### EXERCISE BRIEF
Find the line with "Task: Collapse the Your teams section" and the line with "This screenshot has width=1431, height=669." in the entries below; output exactly those two lines, every line between them, and no others.

### EXERCISE DATA
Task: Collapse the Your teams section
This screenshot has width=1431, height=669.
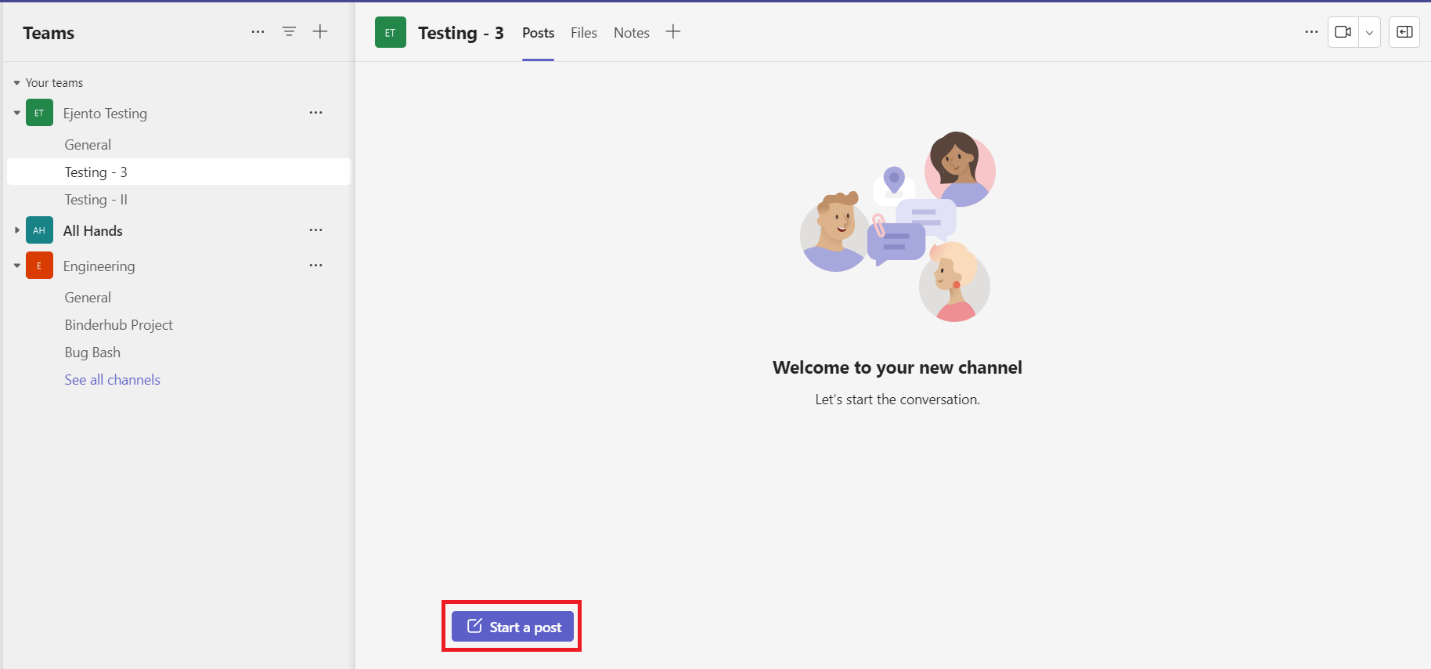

==

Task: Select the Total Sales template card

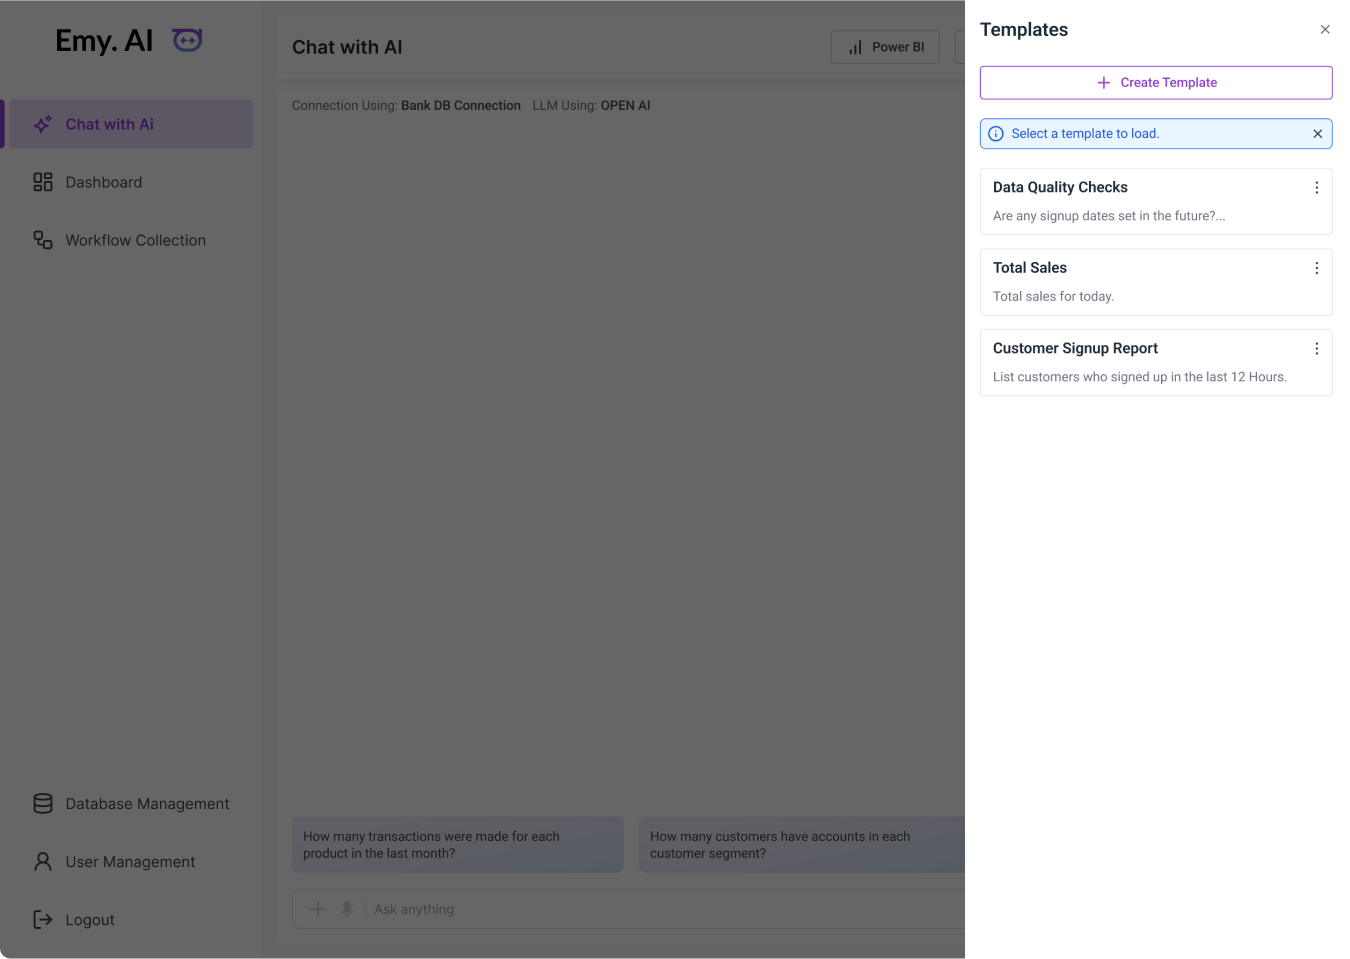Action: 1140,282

==

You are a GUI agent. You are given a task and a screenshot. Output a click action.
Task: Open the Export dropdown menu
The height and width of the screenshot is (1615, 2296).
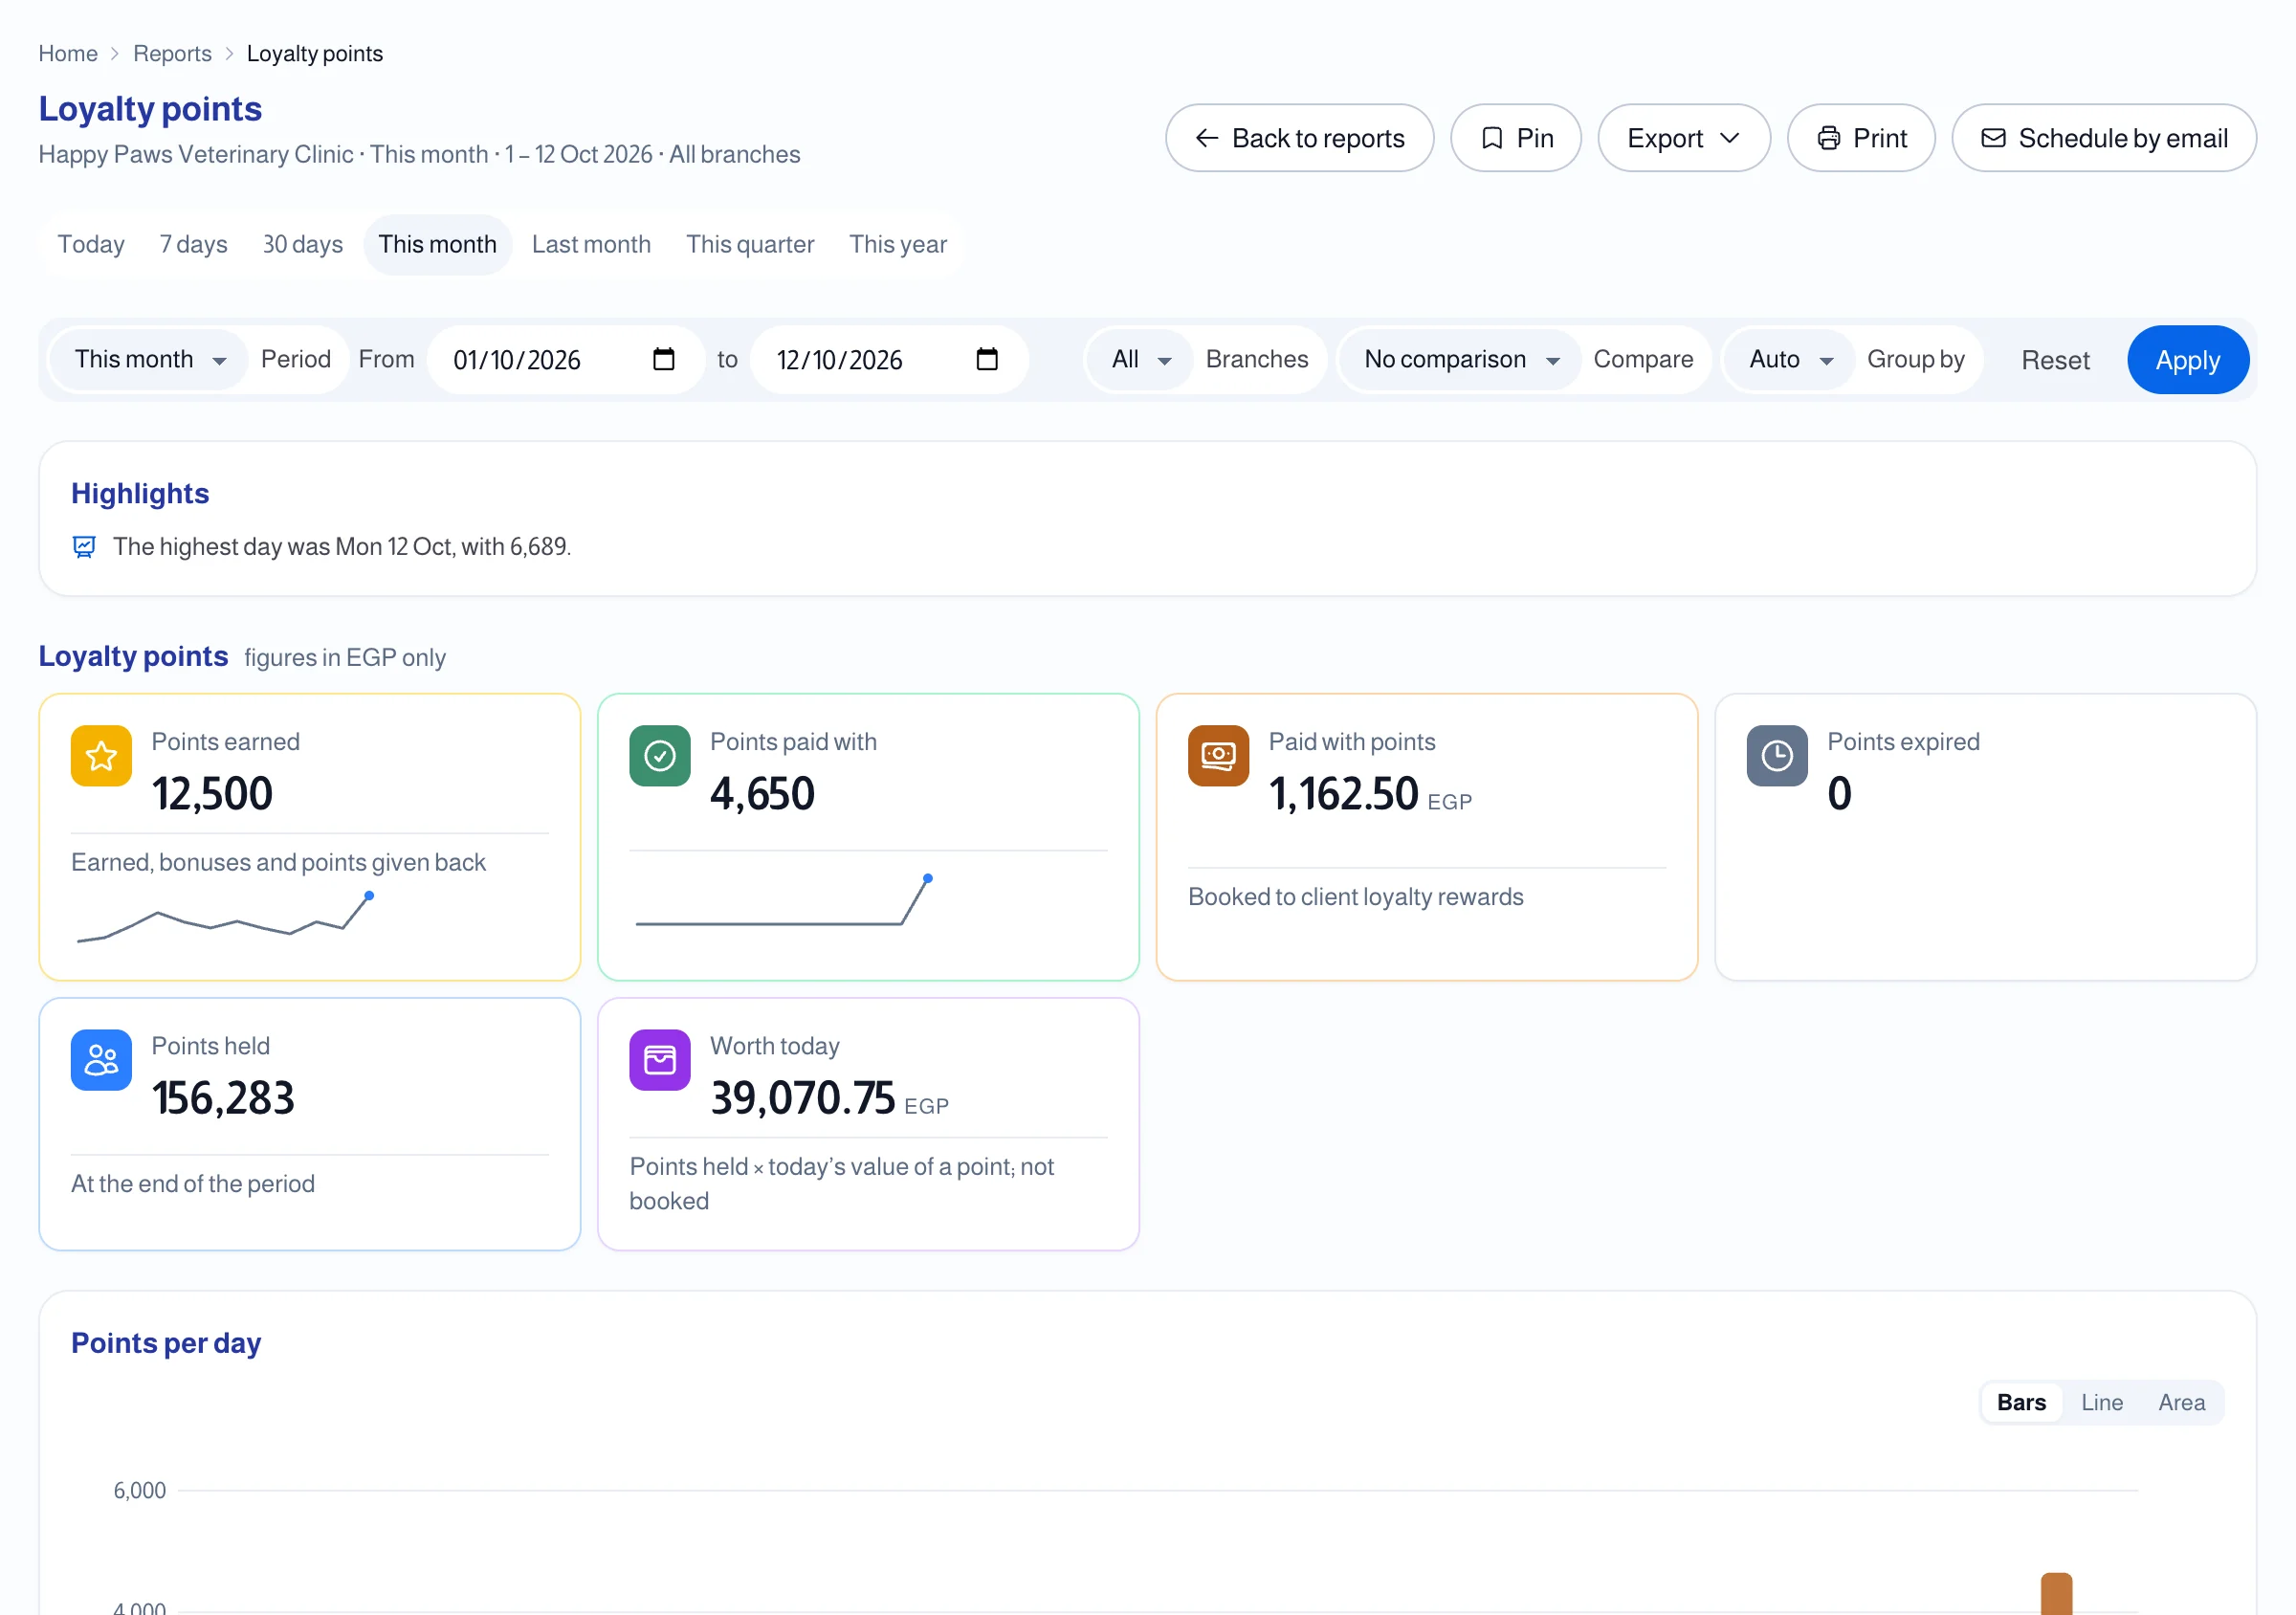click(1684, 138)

### RESPONSE BELOW
Task: Collapse the Your teams section
This screenshot has width=1431, height=669.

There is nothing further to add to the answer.